Même si l’interne tient bon, il y a parfois des tempêtes qui viennent de l’extérieur. Des changements profonds dans l’environnement d’affaires peuvent ébranler un modèle solide. Il faut les reconnaître pour pouvoir s’adapter.

  • Changements de marché : par exemple l’arrivée de nouvelles technologies peut transformer notre secteur à une vitesse qu’on n’avait pas anticipée.
  • Crises sectorielles : par exemple le manque de main-d’œuvre, la hausse des coûts, la raréfaction des ressources.
  • Récessions, guerres commerciales : les tensions économiques mondiales ont un impact local direct sur la capacité de nos clients à acheter ou investir.
  • Pandémies : une pandémie chamboule non seulement les habitudes, mais aussi la chaîne d’approvisionnement, les priorités et les comportements d’achat.
  • Modèle d’affaires désuet : ce qui fonctionnait il y a cinq ans peut ne plus suffire aujourd’hui. Pensons simplement à l’évolution rapide de la technologie. Nos modèles doivent s’adapter rapidement.
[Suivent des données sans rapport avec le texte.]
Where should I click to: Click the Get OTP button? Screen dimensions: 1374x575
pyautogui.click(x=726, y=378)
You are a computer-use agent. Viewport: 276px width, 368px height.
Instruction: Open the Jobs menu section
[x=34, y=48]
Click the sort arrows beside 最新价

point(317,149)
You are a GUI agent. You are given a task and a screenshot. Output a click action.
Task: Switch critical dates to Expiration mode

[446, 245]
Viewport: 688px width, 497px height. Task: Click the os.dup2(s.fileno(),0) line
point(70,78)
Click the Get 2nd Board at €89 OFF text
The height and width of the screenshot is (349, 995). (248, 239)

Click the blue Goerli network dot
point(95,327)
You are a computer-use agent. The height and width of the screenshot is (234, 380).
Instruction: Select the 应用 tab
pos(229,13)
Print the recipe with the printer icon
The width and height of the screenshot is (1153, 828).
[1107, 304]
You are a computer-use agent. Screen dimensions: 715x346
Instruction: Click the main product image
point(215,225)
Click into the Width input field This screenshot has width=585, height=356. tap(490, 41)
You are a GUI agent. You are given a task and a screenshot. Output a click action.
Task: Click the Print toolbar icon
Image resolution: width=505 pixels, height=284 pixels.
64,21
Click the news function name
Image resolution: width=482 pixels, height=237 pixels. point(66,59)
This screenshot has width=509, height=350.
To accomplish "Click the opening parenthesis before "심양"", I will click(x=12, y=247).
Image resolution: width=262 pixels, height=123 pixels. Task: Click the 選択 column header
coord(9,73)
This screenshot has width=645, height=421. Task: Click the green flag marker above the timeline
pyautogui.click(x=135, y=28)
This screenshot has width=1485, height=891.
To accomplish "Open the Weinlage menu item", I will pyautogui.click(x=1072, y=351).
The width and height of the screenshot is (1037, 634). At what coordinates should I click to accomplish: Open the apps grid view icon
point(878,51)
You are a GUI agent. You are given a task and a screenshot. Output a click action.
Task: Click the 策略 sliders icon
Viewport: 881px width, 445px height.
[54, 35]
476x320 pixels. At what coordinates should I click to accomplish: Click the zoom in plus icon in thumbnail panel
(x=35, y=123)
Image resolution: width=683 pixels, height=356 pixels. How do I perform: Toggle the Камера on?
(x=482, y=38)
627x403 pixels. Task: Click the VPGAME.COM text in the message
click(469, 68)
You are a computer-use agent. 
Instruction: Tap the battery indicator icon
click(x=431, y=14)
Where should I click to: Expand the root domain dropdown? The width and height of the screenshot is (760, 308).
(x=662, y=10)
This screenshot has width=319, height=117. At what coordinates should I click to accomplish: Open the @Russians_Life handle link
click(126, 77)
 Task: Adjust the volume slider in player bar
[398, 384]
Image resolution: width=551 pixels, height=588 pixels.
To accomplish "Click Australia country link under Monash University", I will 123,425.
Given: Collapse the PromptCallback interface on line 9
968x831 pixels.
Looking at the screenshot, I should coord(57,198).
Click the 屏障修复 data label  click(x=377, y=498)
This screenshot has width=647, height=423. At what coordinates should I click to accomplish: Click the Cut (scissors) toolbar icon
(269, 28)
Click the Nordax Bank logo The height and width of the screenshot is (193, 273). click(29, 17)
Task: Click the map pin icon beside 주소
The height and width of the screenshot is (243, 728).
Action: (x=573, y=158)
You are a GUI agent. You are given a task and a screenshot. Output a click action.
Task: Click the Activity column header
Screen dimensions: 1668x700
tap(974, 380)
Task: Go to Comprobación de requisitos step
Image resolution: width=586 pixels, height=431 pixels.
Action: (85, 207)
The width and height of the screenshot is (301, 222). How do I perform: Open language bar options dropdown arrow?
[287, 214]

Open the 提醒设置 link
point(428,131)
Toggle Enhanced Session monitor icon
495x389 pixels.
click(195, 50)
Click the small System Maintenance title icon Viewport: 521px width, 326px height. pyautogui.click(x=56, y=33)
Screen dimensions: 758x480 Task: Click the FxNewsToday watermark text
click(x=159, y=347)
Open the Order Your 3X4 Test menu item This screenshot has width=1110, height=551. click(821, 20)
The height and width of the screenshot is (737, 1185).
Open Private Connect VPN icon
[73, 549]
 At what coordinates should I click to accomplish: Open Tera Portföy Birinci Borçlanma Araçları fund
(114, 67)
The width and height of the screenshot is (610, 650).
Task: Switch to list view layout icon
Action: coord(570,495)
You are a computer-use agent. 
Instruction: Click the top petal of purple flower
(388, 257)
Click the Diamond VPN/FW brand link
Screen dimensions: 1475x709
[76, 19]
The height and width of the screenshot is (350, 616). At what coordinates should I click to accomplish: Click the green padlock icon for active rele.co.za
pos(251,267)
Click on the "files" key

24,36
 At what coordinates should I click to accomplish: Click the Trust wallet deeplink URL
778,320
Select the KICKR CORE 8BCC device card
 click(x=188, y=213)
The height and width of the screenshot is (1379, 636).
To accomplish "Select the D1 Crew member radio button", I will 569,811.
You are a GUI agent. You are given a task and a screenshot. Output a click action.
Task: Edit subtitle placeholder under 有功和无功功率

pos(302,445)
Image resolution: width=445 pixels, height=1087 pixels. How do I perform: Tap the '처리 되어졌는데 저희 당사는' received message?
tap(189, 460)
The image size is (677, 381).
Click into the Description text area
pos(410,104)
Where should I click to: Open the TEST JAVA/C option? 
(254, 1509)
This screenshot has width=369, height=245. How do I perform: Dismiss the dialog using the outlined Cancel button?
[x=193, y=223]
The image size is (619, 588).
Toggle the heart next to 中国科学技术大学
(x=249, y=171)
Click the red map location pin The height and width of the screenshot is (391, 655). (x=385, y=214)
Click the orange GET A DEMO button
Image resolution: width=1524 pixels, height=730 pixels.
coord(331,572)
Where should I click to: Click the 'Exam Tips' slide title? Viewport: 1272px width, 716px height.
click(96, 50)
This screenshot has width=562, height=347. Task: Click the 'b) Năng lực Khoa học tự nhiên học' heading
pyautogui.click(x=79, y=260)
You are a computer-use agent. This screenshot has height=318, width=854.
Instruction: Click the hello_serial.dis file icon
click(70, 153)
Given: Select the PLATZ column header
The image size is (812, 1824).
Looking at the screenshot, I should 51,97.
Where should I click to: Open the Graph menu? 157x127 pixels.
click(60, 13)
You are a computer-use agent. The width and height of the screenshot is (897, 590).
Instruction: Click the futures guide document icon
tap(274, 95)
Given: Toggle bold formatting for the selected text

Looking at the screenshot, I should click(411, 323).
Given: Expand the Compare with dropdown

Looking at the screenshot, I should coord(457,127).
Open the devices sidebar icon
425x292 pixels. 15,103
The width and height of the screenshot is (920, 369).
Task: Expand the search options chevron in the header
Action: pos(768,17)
« Des fois, on se rend compte que notre modèle d’affaires, même s’il a déjà bien fonctionné, n’est plus adapté aux réalités du terrain. » – Marie-Michèle

Des questions à se poser

  1. Mes profits/ventes ont-ils diminué pendant trois mois consécutifs?
  2. Ai-je du mal à payer mes fournisseurs et mes employés dans les délais prescrits?
  3. Est-ce que j’ai perdu des clients clés dans les six derniers mois?
  4. Est-ce que j’ai perdu des employés clés dans les six derniers mois?
  5. Suis-je toujours en train de courir après les ventes sans voir d’amélioration?
  6. Est-ce que mes employés sont moins présents dans l’entreprise?
  7. Est-ce que mes processus sont trop lourds, inefficaces ou trop coûteux?
  8. Ai-je l’impression que mon entreprise s’éloigne de ma vision initiale?
  9. Est-ce que l’entreprise a su s’adapter aux nouvelles réalités du marché?
  10. Ai-je remarqué une baisse de productivité dans mon équipe sans raison apparente?

Si on a répondu oui à plus d’une de ces questions, il convient de s’intéresser à la suite de ce billet!

Deuxième étape: maximiser les revenus

Avant de couper dans l’équipe ou les dépenses, il faut s’assurer qu’on n’a pas laissé de l’argent sur la table. C’est le moment de revoir nos bases : qu’est-ce qui rapporte? Qu’est-ce qui nous épuise? Peut-on vendre plus, mieux, ou plus vite?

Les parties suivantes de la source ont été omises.